Méditation sur la Passion de Jésus-Christ
pour l'heure de Sexte.(suite)
Il y en a pourtant qui croient que ce n'est point de cette manière que le Seigneur fut crucifié, mais que la croix demeura couchée sur le sol, et qu'après qu'il y eut été attaché, on l'éleva et on la fixa en terre. Si cela vous plaît mieux, voyez de quelle façon on le prend pour le plus vil des misérables, comme on le renverse avec fureur sur la croix, comme on saisit ses bras et comme après les avoir étendus avec violence, on les cloue cruellement à la croix. Contemplez de la même manière ce qui se passe pour ses pieds que l'on tire sans pitié le plus qu'il est possible.
Voilà le Seigneur Jésus crucifié, et il est étendu sur la croix avec une telle violence, que tous ses ossements pourraient être comptés, ainsi qu'il s'en plaint lui-même par le Prophète (1). Des ruisseaux de son sang vénérable coulent de ses cruelles blessures, et il est dans une gêne telle qu'il ne peut faire aucun mouvement, si ce n'est de la tête. Ces trois clous soutiennent tout le poids de son corps; il endure les douleurs les plus atroces, il est dans l'affliction au delà de tout ce qu'on peut dire, de tout ce qu'un peut imaginer. Il est suspendu entre les deux voleurs. De toutes parts, des peines; de toutes parts, des opprobres, des injures. Car, malgré son oppression, on ne lui épargne aucune insulte ; les uns le blasphèment en disant : « Va ! toi qui détruis le temple de Dieu! » d'autres en s'écriant : « Il ne peut se sauver lui-même ; » et d'autres outrages sans nombre, comme ces paroles : « S'il est le Fils de Dieu, qu'il descende de la croix, afin que nous croyions en lui !!! » Quant aux soldats qui le crucifièrent, ils partagèrent ses vêtements sous ses yeux.
Et tout cela se fait, tout cela se dit en présence de sa Mère abreuvée de tristesse. La compassion qu'elle porte à son Fils accroît la douleur de sa Passion, et réciproquement. Elle était suspendue avec lui sur la croix, et elle eût mieux aimé mourir avec lui que de vivre plus longtemps. De toutes parts, ce sont des angoisses. On pourrait sentir ces tourments, mais les raconter est chose totalement impossible. La Mère se tenait auprès de la croix de son Fils, ayant derrière elle la croix d'un voleur; elle ne détournait point ses yeux de dessus son Fils ; elle souffrait de chacun de ses tourments, et elle priait son Père de toute l'ardeur de son âme.« Mon Père, Dieu éternel, disait-elle, il vous a plu que mon Fils fût crucifié ; ce n'est plus le temps de vous le redemander. Mais voyez dans quelle agonie son âme est plongée. Je vous en conjure, adoucissez sa peine, s'il vous plaît. Mon Père, je vous recommande mon Fils. »
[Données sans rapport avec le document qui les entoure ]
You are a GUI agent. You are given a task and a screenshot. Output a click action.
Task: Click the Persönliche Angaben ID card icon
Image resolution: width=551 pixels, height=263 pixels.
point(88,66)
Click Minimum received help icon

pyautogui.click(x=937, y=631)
Le Fils priait de même pour sa Mère, et disait silencieusement en son cœur :« Mon Père, vous voyez en quelle affliction est ma Mère. C'est moi qui dois être crucifié et non pas elle ; cependant elle est avec moi sur la Croix. C'est assez que j'y sois, moi qui suis chargé des péchés de tout le peuple; mais pour elle, elle ne mérite rien de semblable. Voyez sa désolation ; durant tout le jour, elle a été oppressée par la douleur (1). Je vous la recommande; rendez-lui donc ses peines tolérables. »
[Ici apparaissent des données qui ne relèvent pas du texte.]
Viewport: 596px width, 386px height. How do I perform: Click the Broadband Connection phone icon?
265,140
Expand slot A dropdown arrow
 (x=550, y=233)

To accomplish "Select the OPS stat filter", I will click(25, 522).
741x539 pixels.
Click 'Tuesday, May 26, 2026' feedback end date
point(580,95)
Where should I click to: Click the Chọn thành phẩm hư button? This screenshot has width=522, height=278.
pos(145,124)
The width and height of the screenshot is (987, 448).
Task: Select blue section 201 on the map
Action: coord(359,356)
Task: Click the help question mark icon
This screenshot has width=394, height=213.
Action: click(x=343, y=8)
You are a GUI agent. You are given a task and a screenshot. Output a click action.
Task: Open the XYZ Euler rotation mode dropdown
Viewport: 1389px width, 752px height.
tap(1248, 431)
Il y avait aussi auprès de la Croix Jean et Madeleine, et les deux sœurs de la Mère de Jésus : Marie, mère de Jacques, et Salomé et peut-être plusieurs autres encore. Tontes ces personnes, surtout Madeleine, la bien-aimée Disciple de Jésus, pleuraient amèrement sans pouvoir se consoler de leur tendre Seigneur et Maître, et compatissaient à Jésus, à sa Mère et à elles-mêmes. Leur douleur se renouvelait sans cesse, car leur compassion était entretenue par les injures et les outrages qui venaient ajouter un nouveau tourment à la Passion du Seigneur.
Le Seigneur, suspendu à la Croix…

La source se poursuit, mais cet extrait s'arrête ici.